Sometimes the developers called in ‘landscapers’, who created concrete edged kidney shaped areas of river stones in the lawns, and brought in a couple of big feature boulders, balancing them delicately, and adding the occasional log, which they would lean up against the boulders.  The final touch was a large stand of pampas grass which sprouted giant feathery tassles, and had long strappy leaves which would cut you as you ran past if you weren’t careful. But if you were careful, you could make these garden features fit into whatever game you wanted them to.

 

We had a huge space at our disposal, and we roamed in packs with other kids or in smaller groups or even alone. As long as we stayed within the space defined by the four borders, including the park itself, and came home in the evening when the street lights came on, we were free to wander wherever we wanted after school and on weekends. Shoppingtown was outside the borders and required special permission, which we often sought on Saturday mornings, and walked almost as the crow flies across the not-yet-built on blocks.  If someone had money we would get a red and yellow bucket of hot chips – who knew chips could come in a bucket?  Unless we wanted to sleep in, because ‘weekend shopping’ in those days meant Saturday between 9 and 12 noon.

 

The area was so new that when we first moved in that it wasn’t uncommon for salespeople to knock at the door in the evenings selling paintings or copper wall hangings for inside, and twisted metal mandalas for outside. All those square metres of brand new plasterboard and brick veneer in desperate need of decoration. The paintings were mostly black silhouettes of Australiany things against fierce red and orange backdrops – barns, windmills and trees against sunsets, the paint smeared on thickly and quickly.  The copper wall hangings were abstract, rectangular shapes beneath stippled copper sheeting. Later we learned to make these at school (ask me if you want to know how). Because my father was interested in art he would look through everything on offer and equally, because he was interested in art, there was never the vaguest possibility that he would buy any of it.

Doncaster was so new that it was actually a swinging electoral seat, another new term that it introduced me to, with Mum explaining that that meant that voters like her and Dad played a vital part in deciding who would win the election.

For a time the voters of Doncaster were very important. As for the other swinging of the 70s, Mum told me recently that there were rumours of ‘wife swapping’ (why is it the wives who get swapped?).  This talk swirled especially around the couple whose house was not only split level but had an actual sunken lounge room too.

Doncaster is a green and leafy suburb now, with a house on every block. The voting heyday of the area is long over – after the initial excitement it settled quickly into steadfast conservatism, a blue-ribbon capital L Liberalness. About the other swinging I don’t know, and anyway they were only rumours back then. Empty blocks sometimes appear fleetingly, and with increasing frequency, as another 1970s house gets pulled down and replaced with a bigger fancier house, one that stretches from boundary to boundary. Construction fencing goes up all around as the first step in the process – there’s no chance of anyone playing on the emptied block or in the half-constructed house.

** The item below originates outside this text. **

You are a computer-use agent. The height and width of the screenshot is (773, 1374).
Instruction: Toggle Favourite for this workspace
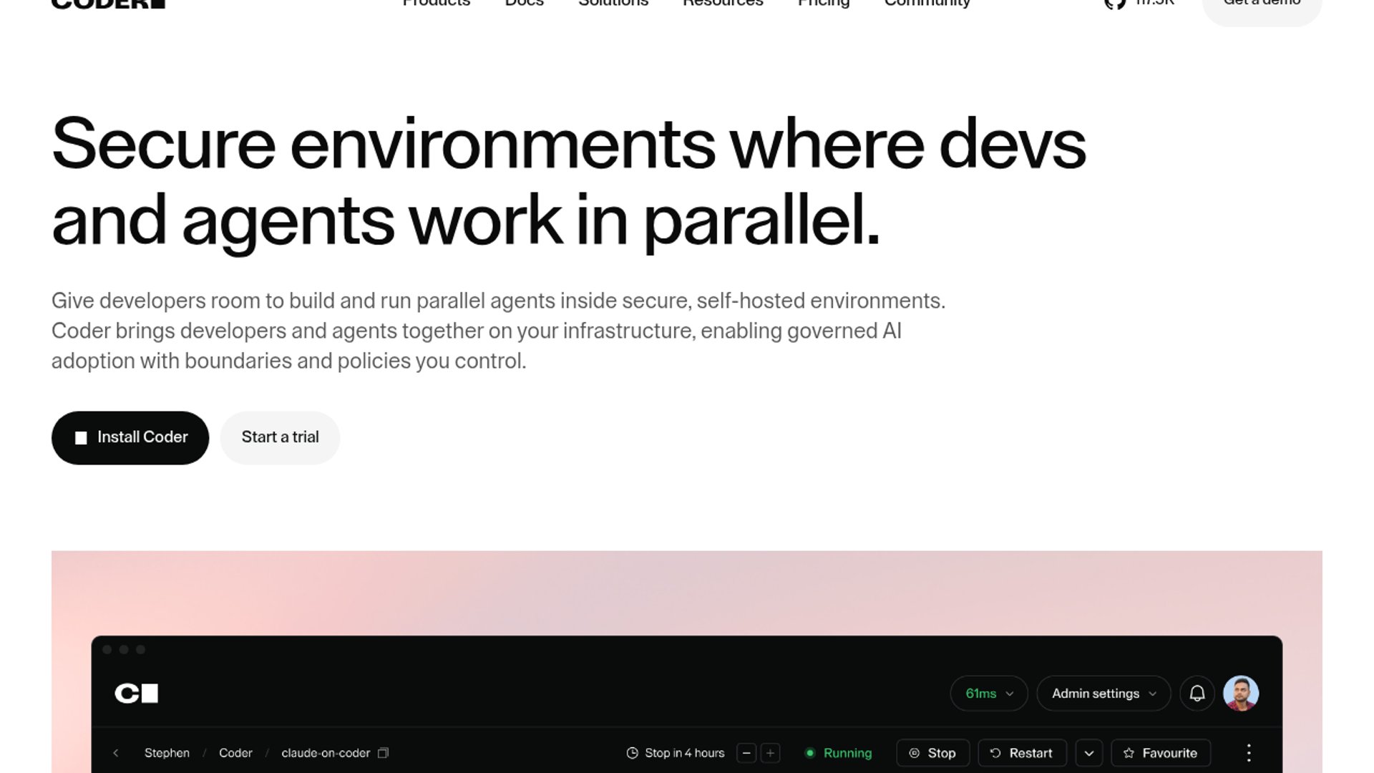[x=1161, y=753]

Nowaday lots of people now use the park, which has been planted with many more trees, and boasts walking paths, barbecues and playgrounds. It also has the new fancier name of Ruffey Lake Park, and the part of the creek where we mostly played is now a carpark.

My parents still live in the same house. The concrete of the patio has been covered with terracotta pavers, and trees have grown all around, but you can still see Doncaster Shoppingtown from there. It’s several times as big now, a brooding grey mass taking over the hill. The old practical shops have gone, it is the new era of luxury brands. At night seen from the patio, its security lights make it blaze like my idea of industrial-military complex.

Judy Horacek is an Australian cartoonist, artist, writer and children’s book creator. Her cartoons have been pinned up on doors and walls all over the world.